List NSGs in the Resource Group
bash
az network nsg list --resource-group [resource group name] --query '[].name' --output tsv
View Existing Rules
Check the rules in the NSG:
bash
az network nsg rule list --resource-group [resource group name] --nsg-name my-vmNSG \
--query '[].{Name:name, Priority:priority, Port:destinationPortRange, Access:access}' \
--output table
Add a Rule to Allow HTTP Traffic
Create a rule to permit inbound traffic on port 80:
bash
az network nsg rule create --resource-group [resource group name] \
--nsg-name my-vmNSG \
--name allow-http \
--protocol tcp \
--priority 100 \
--destination-port-range 80 \
--access Allow
Re-check the rules to confirm the new one:
bash
az network nsg rule list --resource-group [resource group name] --nsg-name my-vmNSG \
--query '[].{Name:name, Priority:priority, Port:destinationPortRange, Access:access}' \
--output table
Step 7: Verify the NGINX Installation
With the HTTP traffic rule in place, test the NGINX server again:
bash
curl --connect-timeout 5 http://$IPADDRESS
If everything is configured correctly, you’ll see the default NGINX welcome page.
Summary
By following this guide, you have:
- Created a resource group and deployed a virtual machine.
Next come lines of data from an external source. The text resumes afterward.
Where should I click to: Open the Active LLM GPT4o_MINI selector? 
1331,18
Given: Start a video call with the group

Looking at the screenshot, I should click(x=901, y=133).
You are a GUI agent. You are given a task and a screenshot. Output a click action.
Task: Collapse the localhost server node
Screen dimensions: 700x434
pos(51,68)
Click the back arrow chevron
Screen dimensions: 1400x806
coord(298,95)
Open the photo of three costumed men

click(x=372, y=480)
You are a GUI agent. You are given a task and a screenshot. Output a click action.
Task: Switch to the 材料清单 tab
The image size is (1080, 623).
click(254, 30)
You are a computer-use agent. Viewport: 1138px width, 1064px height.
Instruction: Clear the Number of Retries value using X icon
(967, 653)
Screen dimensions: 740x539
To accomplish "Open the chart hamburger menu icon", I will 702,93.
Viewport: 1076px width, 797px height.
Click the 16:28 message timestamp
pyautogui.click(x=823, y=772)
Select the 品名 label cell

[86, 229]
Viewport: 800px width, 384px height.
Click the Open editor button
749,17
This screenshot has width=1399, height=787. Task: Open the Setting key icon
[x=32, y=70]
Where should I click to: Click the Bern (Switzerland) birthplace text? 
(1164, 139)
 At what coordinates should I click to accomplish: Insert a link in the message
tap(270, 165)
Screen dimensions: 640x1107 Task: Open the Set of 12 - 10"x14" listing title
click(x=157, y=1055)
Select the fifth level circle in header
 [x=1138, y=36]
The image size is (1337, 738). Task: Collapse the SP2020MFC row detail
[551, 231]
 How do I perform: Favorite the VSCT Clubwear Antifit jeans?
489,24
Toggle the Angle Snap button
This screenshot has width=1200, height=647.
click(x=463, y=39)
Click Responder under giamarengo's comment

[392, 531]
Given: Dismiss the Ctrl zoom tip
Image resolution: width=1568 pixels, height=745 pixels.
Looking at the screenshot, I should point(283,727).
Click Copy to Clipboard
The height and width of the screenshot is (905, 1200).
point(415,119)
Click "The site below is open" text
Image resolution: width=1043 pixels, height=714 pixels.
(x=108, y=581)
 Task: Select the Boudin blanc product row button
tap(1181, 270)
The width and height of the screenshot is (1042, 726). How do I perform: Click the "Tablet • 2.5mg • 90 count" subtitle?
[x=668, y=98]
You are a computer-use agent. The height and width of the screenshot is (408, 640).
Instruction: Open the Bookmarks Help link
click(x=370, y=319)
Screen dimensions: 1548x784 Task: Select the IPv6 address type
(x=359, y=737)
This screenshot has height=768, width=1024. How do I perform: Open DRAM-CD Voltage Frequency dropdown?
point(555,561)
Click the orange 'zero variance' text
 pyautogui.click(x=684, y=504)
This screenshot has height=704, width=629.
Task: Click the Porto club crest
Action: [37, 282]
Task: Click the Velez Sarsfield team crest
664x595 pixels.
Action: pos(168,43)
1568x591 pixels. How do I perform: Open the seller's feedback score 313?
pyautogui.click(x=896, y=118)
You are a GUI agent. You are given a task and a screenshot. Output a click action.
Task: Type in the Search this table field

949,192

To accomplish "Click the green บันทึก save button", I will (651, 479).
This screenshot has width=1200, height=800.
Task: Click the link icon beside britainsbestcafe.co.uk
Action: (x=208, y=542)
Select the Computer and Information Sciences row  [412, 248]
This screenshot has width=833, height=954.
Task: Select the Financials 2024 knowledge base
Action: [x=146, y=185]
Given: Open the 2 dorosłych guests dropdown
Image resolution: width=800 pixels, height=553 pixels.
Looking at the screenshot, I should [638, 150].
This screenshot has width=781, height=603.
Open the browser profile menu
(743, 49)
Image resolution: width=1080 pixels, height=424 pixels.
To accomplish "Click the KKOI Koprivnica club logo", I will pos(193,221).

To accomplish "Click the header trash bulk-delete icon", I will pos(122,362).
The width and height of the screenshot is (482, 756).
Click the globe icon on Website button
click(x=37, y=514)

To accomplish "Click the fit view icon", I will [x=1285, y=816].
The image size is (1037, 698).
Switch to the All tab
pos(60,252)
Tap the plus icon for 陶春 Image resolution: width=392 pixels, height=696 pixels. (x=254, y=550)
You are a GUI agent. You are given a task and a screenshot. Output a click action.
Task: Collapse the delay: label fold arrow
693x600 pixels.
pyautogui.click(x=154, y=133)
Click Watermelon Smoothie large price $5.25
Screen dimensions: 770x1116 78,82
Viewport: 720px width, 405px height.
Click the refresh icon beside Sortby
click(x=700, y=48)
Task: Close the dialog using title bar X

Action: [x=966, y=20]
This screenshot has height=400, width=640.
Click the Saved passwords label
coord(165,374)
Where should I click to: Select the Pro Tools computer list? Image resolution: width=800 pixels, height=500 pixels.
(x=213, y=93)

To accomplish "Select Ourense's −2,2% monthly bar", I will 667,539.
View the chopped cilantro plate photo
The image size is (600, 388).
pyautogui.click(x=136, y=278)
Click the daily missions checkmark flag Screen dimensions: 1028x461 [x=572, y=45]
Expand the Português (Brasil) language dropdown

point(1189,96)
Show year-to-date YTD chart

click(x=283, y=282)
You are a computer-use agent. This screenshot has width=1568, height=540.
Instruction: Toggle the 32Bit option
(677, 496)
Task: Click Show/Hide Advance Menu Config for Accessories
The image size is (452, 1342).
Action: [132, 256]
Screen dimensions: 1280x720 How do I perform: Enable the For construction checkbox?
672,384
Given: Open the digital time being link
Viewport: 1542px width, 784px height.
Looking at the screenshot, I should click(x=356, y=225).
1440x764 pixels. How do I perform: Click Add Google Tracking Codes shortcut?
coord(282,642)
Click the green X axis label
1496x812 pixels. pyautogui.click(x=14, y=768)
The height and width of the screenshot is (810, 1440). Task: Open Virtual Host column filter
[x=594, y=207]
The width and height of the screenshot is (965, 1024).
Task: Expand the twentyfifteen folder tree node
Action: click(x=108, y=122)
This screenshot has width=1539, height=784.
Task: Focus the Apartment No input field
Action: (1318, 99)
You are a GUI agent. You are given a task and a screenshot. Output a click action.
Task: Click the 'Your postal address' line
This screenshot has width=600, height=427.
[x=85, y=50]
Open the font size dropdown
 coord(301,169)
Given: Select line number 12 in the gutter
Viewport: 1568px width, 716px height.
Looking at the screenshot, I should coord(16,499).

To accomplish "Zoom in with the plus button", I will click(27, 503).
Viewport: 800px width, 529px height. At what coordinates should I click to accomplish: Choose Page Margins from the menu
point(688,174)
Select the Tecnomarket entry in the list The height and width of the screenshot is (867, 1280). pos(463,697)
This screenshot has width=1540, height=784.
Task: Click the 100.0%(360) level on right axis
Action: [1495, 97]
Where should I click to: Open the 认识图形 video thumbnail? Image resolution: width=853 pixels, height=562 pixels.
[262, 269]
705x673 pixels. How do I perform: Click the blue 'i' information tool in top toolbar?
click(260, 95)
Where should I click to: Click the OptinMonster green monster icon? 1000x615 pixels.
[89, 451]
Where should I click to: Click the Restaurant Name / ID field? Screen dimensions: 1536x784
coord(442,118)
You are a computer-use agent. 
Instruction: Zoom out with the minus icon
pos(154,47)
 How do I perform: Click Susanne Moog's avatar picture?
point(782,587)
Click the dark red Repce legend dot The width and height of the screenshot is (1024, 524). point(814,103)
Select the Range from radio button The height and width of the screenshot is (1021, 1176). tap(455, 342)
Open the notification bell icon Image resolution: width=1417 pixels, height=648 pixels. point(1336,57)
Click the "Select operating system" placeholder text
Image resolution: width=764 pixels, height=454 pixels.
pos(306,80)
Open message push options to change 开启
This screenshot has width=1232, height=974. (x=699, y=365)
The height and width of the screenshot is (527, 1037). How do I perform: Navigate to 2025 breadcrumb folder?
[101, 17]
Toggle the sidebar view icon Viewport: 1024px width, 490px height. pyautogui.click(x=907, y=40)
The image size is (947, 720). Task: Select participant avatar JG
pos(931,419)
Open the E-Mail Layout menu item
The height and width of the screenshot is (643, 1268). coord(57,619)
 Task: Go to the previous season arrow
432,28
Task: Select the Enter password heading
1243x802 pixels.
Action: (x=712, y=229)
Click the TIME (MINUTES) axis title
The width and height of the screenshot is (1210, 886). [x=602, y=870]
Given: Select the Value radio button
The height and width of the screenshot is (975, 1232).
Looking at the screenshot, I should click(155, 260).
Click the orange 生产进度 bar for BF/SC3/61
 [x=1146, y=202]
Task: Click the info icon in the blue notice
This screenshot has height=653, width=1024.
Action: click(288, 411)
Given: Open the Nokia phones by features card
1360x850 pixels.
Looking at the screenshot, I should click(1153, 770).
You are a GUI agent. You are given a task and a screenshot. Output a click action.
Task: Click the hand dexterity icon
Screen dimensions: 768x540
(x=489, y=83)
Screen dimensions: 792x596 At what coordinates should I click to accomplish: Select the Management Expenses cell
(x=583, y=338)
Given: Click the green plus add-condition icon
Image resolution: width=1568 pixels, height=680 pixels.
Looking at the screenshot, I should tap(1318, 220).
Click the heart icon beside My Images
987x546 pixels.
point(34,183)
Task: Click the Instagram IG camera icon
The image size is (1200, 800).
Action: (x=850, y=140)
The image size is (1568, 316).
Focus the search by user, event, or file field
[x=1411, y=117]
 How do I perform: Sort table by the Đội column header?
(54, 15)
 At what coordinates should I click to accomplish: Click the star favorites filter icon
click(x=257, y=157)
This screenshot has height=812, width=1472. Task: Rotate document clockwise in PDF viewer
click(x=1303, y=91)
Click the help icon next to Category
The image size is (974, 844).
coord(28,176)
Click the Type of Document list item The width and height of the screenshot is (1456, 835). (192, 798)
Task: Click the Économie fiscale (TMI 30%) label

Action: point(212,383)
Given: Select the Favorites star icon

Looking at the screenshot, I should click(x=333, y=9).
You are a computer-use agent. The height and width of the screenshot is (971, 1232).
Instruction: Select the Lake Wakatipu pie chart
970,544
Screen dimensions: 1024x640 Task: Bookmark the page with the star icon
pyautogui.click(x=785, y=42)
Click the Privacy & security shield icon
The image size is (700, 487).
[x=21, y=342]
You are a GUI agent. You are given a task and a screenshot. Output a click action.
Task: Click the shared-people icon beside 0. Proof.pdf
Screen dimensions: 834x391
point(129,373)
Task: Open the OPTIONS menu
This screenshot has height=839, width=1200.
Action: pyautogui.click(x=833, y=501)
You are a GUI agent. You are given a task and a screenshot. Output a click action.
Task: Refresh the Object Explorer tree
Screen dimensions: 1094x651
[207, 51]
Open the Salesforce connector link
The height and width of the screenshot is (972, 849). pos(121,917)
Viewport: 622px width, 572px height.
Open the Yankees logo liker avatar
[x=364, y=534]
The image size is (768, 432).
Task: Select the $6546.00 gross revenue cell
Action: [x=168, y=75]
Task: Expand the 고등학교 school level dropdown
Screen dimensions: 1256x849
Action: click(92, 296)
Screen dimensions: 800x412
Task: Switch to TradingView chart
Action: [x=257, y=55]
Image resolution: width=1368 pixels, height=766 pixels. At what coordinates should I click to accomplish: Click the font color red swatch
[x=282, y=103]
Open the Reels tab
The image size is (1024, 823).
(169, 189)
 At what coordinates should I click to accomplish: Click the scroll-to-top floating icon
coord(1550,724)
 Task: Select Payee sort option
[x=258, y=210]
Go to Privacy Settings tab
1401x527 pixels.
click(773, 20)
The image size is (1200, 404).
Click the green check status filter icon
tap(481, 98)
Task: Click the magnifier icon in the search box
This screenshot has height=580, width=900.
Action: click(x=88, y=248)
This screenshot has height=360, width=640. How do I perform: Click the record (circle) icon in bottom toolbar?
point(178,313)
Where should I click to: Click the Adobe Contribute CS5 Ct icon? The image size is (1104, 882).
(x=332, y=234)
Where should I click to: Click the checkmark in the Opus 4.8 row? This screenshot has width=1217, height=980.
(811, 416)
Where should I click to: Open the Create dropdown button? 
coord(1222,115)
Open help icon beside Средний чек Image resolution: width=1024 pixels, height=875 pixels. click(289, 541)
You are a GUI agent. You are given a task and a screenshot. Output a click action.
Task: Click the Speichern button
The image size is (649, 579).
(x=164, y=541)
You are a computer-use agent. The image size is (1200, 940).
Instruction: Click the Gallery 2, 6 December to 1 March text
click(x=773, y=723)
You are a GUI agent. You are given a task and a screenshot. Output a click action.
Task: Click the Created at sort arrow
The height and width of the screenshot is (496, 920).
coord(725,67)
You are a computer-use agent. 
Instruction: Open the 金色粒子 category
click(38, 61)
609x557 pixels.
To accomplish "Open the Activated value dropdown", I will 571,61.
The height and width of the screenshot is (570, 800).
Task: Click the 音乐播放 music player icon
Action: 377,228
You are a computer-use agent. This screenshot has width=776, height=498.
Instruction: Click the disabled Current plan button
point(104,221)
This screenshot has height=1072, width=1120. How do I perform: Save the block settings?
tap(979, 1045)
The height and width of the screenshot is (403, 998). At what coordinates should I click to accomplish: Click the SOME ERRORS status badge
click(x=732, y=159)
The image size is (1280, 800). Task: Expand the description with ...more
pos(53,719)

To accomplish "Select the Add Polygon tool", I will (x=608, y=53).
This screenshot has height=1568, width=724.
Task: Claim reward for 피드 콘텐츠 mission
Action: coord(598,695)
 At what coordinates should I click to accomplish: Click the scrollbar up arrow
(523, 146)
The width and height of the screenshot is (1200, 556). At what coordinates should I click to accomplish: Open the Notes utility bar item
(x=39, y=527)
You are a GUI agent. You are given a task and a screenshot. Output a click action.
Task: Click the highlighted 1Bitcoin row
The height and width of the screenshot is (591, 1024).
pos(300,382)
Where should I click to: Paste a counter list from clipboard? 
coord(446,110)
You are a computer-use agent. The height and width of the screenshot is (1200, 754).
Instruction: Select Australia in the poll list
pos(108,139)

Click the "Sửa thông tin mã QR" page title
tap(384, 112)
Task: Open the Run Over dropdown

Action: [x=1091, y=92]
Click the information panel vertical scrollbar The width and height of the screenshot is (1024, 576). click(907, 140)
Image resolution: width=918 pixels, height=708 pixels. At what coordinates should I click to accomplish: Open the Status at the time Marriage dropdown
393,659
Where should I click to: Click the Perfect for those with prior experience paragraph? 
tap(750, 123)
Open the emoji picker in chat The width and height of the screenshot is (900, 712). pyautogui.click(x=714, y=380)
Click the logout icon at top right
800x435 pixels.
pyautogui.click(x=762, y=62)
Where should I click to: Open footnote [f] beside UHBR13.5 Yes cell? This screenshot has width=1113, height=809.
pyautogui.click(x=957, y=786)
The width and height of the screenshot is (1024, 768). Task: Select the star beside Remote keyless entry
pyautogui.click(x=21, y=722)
- Installed and configured NGINX using a custom script.
- Configured the Network Security Group to allow HTTP traffic.
- Verified the web server’s accessibility.
Next Steps
Enhance Security:
- Restrict access to specific IP ranges using NSG rules.
- Configure HTTPS with an SSL certificate for secure communication.
Automate Deployments:
- Use Azure Bicep or Terraform to automate VM creation and configuration.
Monitor Resources:
- Enable Azure Monitor to track resource utilization and application performance.